2. L’abandon des recettes futures :Une des conséquences de l’insuffisance de ressources pour le financement des investissements est le recours aux PPP (partenariat Public Privé) qui délègue aux trois grands du BTP l’investissement « rentable », leur assurant ainsi la recette pendant 40 ans … (c’est comme pour les autoroutes …) Cette façon de tarir à l’avance les revenus futurs est la préparation d’un suicide financier à petit feu … 

3. La cohérence du réseau.Au lieu de renforcer cette cohérence (offre, qualité, continuité, sécurité, coût) L’État s’apprête à mener au pas de charge une réforme qui entend démembrer le réseau et réduire le service public au réseau présentant un « intérêt socio-économique ». Exit le réseau qui ne présente pas un intérêt socio économique suffisant (?).

La notion d’ intérêt socio économique n’étant nulle part définie, pas plus que les conditions de sa mise en œuvre, il faut redouter la disparition, au-delà des nombreuses lignes déjà fermées, des lignes « pas rentables » au détriment des bassins de vie concernés.
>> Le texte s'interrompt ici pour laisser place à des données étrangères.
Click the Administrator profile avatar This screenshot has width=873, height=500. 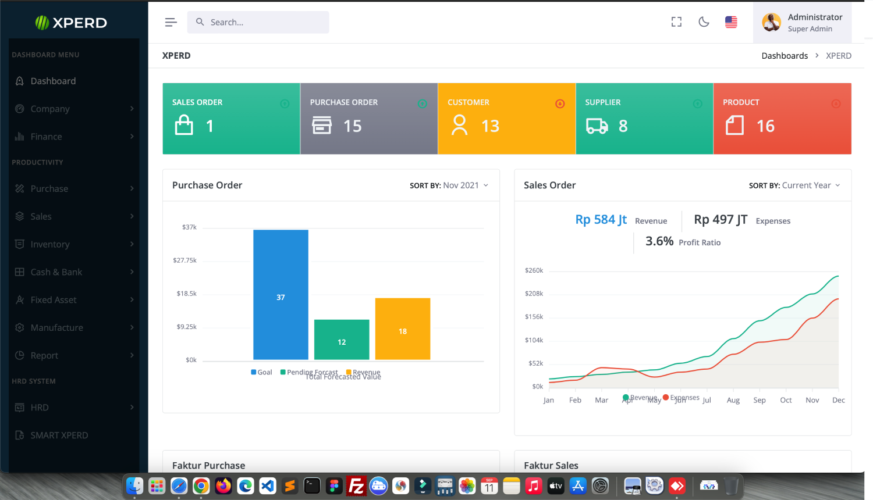[x=771, y=22]
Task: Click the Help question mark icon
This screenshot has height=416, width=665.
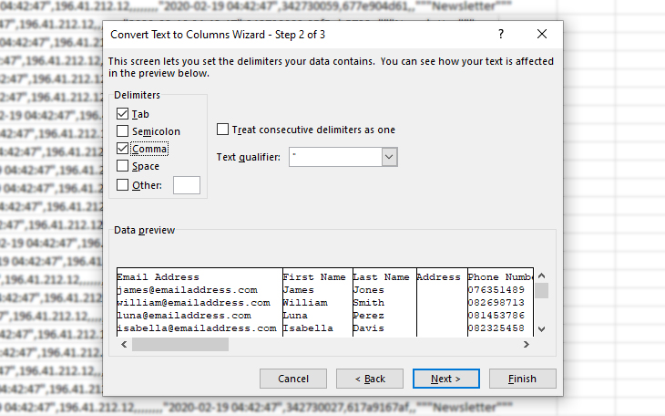Action: (x=500, y=34)
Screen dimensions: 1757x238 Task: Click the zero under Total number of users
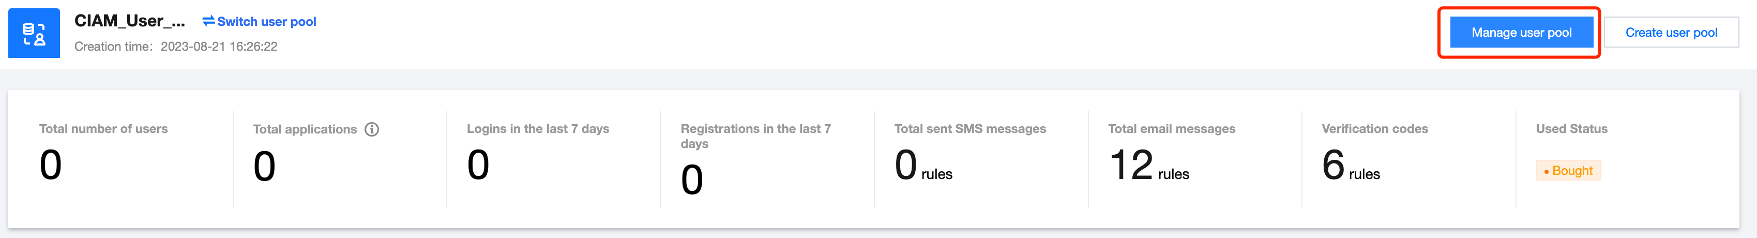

Il est probable que ces mesures seront prises avant la privatisation annoncée : Il est question de transférer une partie de l’activité et des salariés, mais nulle part n’est précisé à qui … quelles sociétés seraient créées et où ? Avec quelles compétences et quelles missions ? Quelles améliorations seraient visées, quelles garanties ?

On pourrait s’inspirer du diagnostic de la privatisation régionalisée en Grande Bretagne : l’exploitation du ferroviaire a été privatisée, confiée à 26 concessionnaires (entreprises privées) choisis régionalement. Cette expérience est très intéressante : pas ou peu de coordination au niveau national (y compris pour le voyageur) et coût très élevé pour l’usager malgré un statut des salariés dans le marché, retards des trains, accidents de circulation, et donc, au fil du temps, maintien indispensable des subventions publiques .. Quand donc comprendra-t-on que les entreprises rivées sur le profit ne font pas d’économies pour le service public ni pour l’usager, mais pour leurs actionnaires au détriment des salariés, des compétences, de la sécurité (investissements limités) et en consommant des subventions ? 

4. Une réforme aveugle du statut des salariés du ferroviaires

Ces propositions ne sont pas sérieuses : pas de diagnostic, pas de projet, mais beaucoup de soins pour décrire un transfert du personnel dans les conditions du droit du travail, mais … pas tout à fait dit le texte, le L 1224.1 du Code du travail, mais avec quelques garanties. Nulle part ne sont appréciés sérieusement ni les risques, ni l’économie que le ferroviaire en France tirerait d’une telle réforme, nulle part n’est décrit autrement que comme une casse du système ce que le titre vend : l’«Avenir du transport ferroviaire ».

Soyons vigilants : Dans cette mise à genoux attendue des salariés du ferroviaire, on vise l’effacement des rares situations où des salariés ont encore un peu de pouvoir. On peut espérer qu’ils utiliseront ce pouvoir pour protéger le service public en même temps que leur métier. 

Pour toutes ces raisons, le mouvement de protestation des salariés du ferroviaire est légitime et devrait trouver à ses côtés les usagers du ferroviaire et les citoyens : 

  • pour la défense de ce qui marche bien dans le ferroviaire, c’est à dire les métiers et les compétences, l’organisation, la cohérence du réseau, pour le développement des missions de développement des territoires, et pour le rejet des mesures qui cassent tout cela au bénéfice d'entreprises privées 
  • pour une pause dans le développement de nouvelles lignes et un rattrapage des retards d’entretien du réseau 
  • pour le retour de la Dette à celui qui a eu cette idée monstrueuse de faire porter 32 Mds de dette à une entreprise (SNCF Réseau) qui fait 6,7 Mds en FY et qui en faisait 2 au début des années 2000.